All Manner of Us: Leaving Places Better Than He Found Them
- Davina B. Adcock
- Jan 6
- 4 min read
Subtitle: A KCN Business Feature
When Zach McNair talks about design, he’s rarely talking about aesthetics alone. He’s talking about people. Trust. Collaboration. And the quiet, courageous work of becoming who God created him to be.

Zach is the founder of All Manner of Us, a collaborative design studio serving startups and small businesses. But the studio’s heart was forged long before the name existed—through seasons of fear, faith, failure, and ultimately, renewal.
From Fear to Foundation
Zach’s entrepreneurial instincts showed up early; in fact, at eleven years old, he built his first website for a band in Houston. Creativity and business were never separate lanes for him: they were part of his wiring. But years later, after moving from the Bay Area back to Texas in 2016, that clarity blurred.
What felt like a practical move back to Austin was rooted in fear after losing a major contract. By 2017, work was scarce, anxiety was heavy, and Zach found himself launching a design studio—then called McNair Haus—out of necessity more than confidence. The next few years were marked by depression, imposter syndrome, and constant comparison. He questioned whether he’d lost the very gifts God had given him.

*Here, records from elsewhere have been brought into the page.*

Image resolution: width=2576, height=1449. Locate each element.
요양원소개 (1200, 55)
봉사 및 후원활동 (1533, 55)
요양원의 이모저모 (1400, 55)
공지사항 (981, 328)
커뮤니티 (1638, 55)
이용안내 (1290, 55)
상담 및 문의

“I didn’t know if I was worth hiring,” Zach recalls. “I didn’t know if I even knew what I was doing anymore.”
But a mentor’s words in 2020 marked a turning point: Your dream box is dead. Painful as it was, the invitation was clear; Zach needed to step back, rest, and reinvent. In that space, Zach realized he’d been censoring himself, trying to fit into narrow definitions of design and success.
What emerged from his retreat was a deeper conviction: design should be collaborative, inclusive, and human-centered. He rebranded to All Manner of Us, a name and ethos rooted in his belief that all are welcomed, all ways. In a season of cultural and political division, Zach wanted his business to model a more peaceful, collaborative way forward.
Faith Lived, Not Labeled
Zach does not describe his business as ministry in the traditional sense. Instead, he understands his life itself as ministry, with his business serving as a place where Christlike values are lived out rather than labeled. That conviction has shaped not only how he works, but also the decisions he has been willing to make, even when they came at a cost.
Over the years, Zach has turned down projects that compromised truth, clarity, or ethics, and has learned that saying yes out of fear often carried a far greater cost than trusting God with uncertainty. “If the work I take on is at the expense of someone else, it’s not worth it,” Zach says. “Even if I don’t know where my next paycheck is coming from, that’s okay.”
As emerging technologies like AI and Web3 reshaped the design landscape, Zach continued to wrestle honestly with questions of identity, integrity, and calling. Each pivot, while uncomfortable, became an opportunity to return to who God had created him to be: creative, adaptable, and grounded in humility.
Along the way, he began to recognize what he calls “olive branches,” unexpected opportunities that appeared just as he was willing to try, risk, and sometimes fail. One of those doors led him to re-enter the practice of UX and product design, a step that not only expanded his skill set but ultimately strengthened both his studio and his confidence moving forward.
Finding His People at KCN
By the time Zach joined Kingdom Capital Network, he wasn’t looking for answers as much as he was looking for community. What he found was both.
“It’s been beautiful to walk alongside other small business owners,” Zach shares. “To see them grow, experience tension, and support one another. KCN feels like a true extension of what life and community can look like in business.”
Through mentorship, cohort conversations, and the KCN retreat, Zach felt seen—affirmed in his strengths and gently stretched where growth was needed. The overnight retreat in particular was pivotal. Hearing how other businesses were changing through KCN affirmed that he was exactly where he needed to be.
During a season of major transition, moving beyond just marketing and design into AI and emerging tech, KCN provided a rare space where Zach felt safe to process, share, and be known.
“KCN gave me steady ground,” he says. “Even when I’ve had to put my business on the back burner, I trust the process more. I know when to press in and when to step back.”
Steady Ground, Lasting Impact
Today, Zach is more assured in its identity and direction. The business is rooted in confidence rather than comparison, flexibility rather than fear. And while Zach knows there may be future seasons where family or finances require him to shift focus, he’s deeply present in this one.

His hope is simple but profound: to leave people and places better than he found them. That when team members or clients move on, they do so with more hope, more skill, and more courage than before.
“There’s never been a better time to learn something new,” Zach says. His own journey is proof of that.
Looking back, he’s clear about one thing:
“I wouldn’t be where I am today without KCN. I’m truly, truly grateful.”
And like the business he’s built, Zach continues forward—open-handed, collaborative, and committed to creating work that brings life.